Source information Block Start
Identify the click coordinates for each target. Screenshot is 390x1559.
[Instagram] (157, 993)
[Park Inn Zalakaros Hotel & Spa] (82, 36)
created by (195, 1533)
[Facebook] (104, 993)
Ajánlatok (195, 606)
Source information Block End
• **Task details**
Write out, exactly as they appear, the lines from the one containing "[Instagram] (157, 993)" through the last line of the records above, both included, and nothing more.

• **Exercise output**
[Instagram] (157, 993)
[Park Inn Zalakaros Hotel & Spa] (82, 36)
created by (195, 1533)
[Facebook] (104, 993)
Ajánlatok (195, 606)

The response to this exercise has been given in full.